Он добрался до конференц-зала. После сумрачных и сырых коридоров здесь было на удивление чисто и светло. В сферической командной рубке соорудили пол, на него водрузили широкий деревянный стол для совещаний. Над столом, как огромная люстра, висел переделанный проектор, он показывал схематические изображения планеты и окрестного космоса.
Клавэйн уже ждал, одетый в нечто вроде парадного мундира из плотной черной ткани: в любом из последних восьми веков такой наряд никому бы не показался чересчур эксцентричным. Он позволил себе поспать несколько часов, что благотворно сказалось на внешности: теперь в нем можно было узнать прежнего сочленителя.
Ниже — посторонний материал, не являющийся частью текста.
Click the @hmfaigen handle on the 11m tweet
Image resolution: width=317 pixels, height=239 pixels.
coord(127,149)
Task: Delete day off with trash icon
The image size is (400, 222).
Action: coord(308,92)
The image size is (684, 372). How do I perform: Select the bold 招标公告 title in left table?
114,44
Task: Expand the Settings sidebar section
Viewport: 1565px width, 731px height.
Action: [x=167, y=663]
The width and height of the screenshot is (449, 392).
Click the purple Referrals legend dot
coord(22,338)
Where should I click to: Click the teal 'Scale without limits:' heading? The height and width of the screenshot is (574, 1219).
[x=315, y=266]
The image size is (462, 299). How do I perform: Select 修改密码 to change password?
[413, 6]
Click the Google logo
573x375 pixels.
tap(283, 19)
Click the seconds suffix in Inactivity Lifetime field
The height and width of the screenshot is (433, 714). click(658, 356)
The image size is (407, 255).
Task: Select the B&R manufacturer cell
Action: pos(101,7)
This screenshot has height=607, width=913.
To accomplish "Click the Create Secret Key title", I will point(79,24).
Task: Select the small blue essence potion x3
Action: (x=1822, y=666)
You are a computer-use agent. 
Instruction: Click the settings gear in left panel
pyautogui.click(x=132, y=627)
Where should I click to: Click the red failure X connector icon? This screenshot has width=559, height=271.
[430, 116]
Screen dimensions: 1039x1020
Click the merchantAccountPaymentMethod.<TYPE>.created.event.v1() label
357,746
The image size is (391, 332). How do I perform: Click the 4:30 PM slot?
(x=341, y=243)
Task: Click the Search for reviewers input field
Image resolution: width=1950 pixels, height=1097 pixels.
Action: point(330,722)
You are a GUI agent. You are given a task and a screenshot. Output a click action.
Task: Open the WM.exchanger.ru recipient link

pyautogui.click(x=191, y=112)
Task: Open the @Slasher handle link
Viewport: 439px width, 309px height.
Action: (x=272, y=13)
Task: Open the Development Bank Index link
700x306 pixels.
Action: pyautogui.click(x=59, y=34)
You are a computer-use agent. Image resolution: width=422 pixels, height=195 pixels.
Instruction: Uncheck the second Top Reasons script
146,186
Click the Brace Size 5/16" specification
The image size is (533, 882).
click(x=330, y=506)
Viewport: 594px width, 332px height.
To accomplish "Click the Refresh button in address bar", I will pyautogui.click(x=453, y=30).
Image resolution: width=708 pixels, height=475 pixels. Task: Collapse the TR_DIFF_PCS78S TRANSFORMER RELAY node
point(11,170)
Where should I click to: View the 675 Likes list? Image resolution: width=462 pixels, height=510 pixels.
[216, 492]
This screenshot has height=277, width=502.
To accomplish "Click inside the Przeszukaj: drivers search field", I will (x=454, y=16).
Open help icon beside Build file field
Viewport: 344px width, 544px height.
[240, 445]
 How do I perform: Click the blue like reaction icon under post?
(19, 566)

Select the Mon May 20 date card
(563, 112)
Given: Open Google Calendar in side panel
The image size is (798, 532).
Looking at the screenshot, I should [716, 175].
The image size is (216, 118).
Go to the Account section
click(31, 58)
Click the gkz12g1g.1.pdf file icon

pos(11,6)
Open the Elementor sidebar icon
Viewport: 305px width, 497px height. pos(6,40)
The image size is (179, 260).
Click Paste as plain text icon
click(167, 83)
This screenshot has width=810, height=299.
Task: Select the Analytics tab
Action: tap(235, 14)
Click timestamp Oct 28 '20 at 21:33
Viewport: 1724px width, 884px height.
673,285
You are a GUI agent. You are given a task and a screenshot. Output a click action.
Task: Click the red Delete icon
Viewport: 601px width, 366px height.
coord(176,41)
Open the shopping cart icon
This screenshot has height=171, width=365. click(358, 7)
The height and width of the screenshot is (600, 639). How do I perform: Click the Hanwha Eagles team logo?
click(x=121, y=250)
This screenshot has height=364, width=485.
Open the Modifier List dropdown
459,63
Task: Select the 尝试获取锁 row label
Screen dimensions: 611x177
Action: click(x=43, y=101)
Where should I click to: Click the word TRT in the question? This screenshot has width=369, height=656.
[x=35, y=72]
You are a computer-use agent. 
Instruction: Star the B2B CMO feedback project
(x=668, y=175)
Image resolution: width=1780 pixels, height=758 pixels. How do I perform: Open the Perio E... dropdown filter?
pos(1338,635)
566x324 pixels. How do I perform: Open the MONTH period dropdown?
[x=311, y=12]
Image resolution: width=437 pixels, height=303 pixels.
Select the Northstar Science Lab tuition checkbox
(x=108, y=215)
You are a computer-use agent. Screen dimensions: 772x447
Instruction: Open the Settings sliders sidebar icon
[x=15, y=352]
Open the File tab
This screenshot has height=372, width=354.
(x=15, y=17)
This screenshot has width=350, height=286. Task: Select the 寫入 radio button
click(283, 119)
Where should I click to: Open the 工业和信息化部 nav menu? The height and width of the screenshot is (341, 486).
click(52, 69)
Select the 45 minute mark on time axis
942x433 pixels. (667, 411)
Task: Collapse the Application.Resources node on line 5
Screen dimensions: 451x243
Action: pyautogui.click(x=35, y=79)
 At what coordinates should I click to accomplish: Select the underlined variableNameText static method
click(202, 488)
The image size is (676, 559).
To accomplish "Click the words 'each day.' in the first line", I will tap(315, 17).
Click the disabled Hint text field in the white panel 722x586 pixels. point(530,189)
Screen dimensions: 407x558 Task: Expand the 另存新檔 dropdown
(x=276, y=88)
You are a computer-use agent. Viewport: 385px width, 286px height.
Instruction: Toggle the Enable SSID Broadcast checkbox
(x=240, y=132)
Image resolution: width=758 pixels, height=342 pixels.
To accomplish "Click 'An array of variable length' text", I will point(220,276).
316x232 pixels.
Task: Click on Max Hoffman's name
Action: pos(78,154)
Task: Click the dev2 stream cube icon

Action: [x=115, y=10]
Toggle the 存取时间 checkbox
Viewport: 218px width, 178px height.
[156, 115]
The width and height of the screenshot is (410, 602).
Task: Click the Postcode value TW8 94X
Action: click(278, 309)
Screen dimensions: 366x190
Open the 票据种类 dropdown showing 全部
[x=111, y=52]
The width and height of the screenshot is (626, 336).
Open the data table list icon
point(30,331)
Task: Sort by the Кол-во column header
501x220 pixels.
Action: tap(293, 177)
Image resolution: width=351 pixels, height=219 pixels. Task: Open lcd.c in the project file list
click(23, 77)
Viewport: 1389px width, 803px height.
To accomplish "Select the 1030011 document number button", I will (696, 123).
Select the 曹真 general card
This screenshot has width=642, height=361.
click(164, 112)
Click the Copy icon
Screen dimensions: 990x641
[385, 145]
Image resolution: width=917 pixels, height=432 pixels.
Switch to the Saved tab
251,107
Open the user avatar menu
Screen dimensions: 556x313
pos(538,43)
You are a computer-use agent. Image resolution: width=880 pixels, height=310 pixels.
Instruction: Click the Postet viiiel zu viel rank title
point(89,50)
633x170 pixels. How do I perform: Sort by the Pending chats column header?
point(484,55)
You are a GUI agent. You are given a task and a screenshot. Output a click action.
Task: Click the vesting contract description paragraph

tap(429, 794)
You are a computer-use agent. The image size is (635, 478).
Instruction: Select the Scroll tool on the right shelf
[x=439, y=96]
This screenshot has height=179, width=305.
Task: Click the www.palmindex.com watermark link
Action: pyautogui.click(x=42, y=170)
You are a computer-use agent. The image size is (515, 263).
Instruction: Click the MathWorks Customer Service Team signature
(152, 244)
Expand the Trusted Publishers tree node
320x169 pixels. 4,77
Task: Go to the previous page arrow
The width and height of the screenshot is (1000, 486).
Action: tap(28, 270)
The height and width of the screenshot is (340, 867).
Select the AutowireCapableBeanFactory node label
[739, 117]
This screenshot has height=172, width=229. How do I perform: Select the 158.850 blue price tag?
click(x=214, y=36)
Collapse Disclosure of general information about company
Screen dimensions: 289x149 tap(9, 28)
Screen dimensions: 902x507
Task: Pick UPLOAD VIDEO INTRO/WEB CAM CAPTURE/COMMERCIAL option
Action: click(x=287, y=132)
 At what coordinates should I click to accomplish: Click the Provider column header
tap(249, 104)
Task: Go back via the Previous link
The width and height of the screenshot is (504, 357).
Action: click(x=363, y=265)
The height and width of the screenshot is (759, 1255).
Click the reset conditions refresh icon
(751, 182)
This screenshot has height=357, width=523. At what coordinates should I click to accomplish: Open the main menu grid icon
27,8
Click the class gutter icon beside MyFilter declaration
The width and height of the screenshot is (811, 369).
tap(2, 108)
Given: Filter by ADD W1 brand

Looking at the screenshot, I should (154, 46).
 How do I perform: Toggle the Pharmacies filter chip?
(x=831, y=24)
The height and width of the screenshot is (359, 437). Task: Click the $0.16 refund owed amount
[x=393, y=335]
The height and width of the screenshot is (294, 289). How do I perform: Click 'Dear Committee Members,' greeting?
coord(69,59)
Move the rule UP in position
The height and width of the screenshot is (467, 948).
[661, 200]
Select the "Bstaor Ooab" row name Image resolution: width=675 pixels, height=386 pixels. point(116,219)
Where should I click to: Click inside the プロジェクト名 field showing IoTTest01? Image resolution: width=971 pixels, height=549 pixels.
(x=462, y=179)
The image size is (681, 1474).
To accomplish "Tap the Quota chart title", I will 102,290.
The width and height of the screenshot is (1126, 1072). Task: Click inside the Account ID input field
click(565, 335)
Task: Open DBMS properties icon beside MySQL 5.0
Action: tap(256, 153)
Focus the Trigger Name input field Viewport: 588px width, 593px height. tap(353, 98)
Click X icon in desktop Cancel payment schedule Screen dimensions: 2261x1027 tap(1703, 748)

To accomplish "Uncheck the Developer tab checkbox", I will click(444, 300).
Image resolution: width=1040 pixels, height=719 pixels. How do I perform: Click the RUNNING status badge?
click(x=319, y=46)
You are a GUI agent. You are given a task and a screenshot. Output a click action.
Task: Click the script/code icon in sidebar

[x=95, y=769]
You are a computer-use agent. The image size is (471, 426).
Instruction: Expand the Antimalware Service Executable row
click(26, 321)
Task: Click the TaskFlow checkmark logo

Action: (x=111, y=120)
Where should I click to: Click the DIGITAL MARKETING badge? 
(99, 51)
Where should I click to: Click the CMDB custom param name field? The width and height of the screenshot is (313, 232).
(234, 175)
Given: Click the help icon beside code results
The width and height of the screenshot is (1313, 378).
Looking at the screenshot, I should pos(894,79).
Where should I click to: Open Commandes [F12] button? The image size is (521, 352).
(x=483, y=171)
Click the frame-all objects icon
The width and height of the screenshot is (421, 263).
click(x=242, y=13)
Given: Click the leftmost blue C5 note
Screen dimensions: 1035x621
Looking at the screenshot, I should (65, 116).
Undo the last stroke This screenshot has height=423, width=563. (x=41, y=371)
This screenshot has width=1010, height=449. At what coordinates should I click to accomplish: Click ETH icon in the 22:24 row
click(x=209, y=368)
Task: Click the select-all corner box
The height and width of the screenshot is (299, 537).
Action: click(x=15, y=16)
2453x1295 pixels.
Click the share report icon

Сидя у стола, опираясь локтем на полированную поверхность, старик поглаживал аккуратно подстриженную бороду. Пальцами другой руки он барабанил по столешнице.
– Что-то задержало тебя, Скорп? – с улыбкой спросил он.
– Нужно было собраться с мыслями.
Глядя на него, Клавэйн кивнул:
– Понимаю.
Скорпион расположился за столом. Рядом с ним находился Васко, напротив – группа официальных представителей колонии.
Во главе стола сидел Клавэйн. Слева от него устроился Кровь, настолько широкий в теле, что на его месте поместились бы двое людей. Как всегда, Кровь смахивал на головореза, каким-то непостижимым образом пролезшего во власть. Одним копытом он держал нож и ковырял его кончиком в ногтях другого, сбрасывая добытую грязь на пол.
Разительный контраст Крови составляла Антуанетта Бакс, сидящая справа от Клавэйна. Эту женщину Скорпион знал еще по Городу Бездны, точнее, познакомился с нею в последние дни своего пребывания там. В ту пору она была молода, ей и двадцати не исполнилось. Теперь ей перевалило за сорок, но она сохранила привлекательность, хотя лицо отяжелело, а на висках у глаз залегли гусиные лапки. Единственное, что осталось неизменным – и что она, скорее всего, унесет с собой в могилу, – это цепочка веснушек на переносице. Веснушки всегда казались ему искусственными, нанесенными с тонким расчетом. Сейчас Антуанетта носила длинные волосы, разделенные на асимметричные пряди и зачесанные назад. На ней поблескивали сложные украшения – изделия местных умельцев. В свое время Бакс была отличным пилотом, но в последнее время ей редко представлялась возможность полетать. Она иногда шутливо жаловалась на эту несправедливость, но хозяйством колонии занималась со всей ответственностью. Из нее получился очень хороший посредник.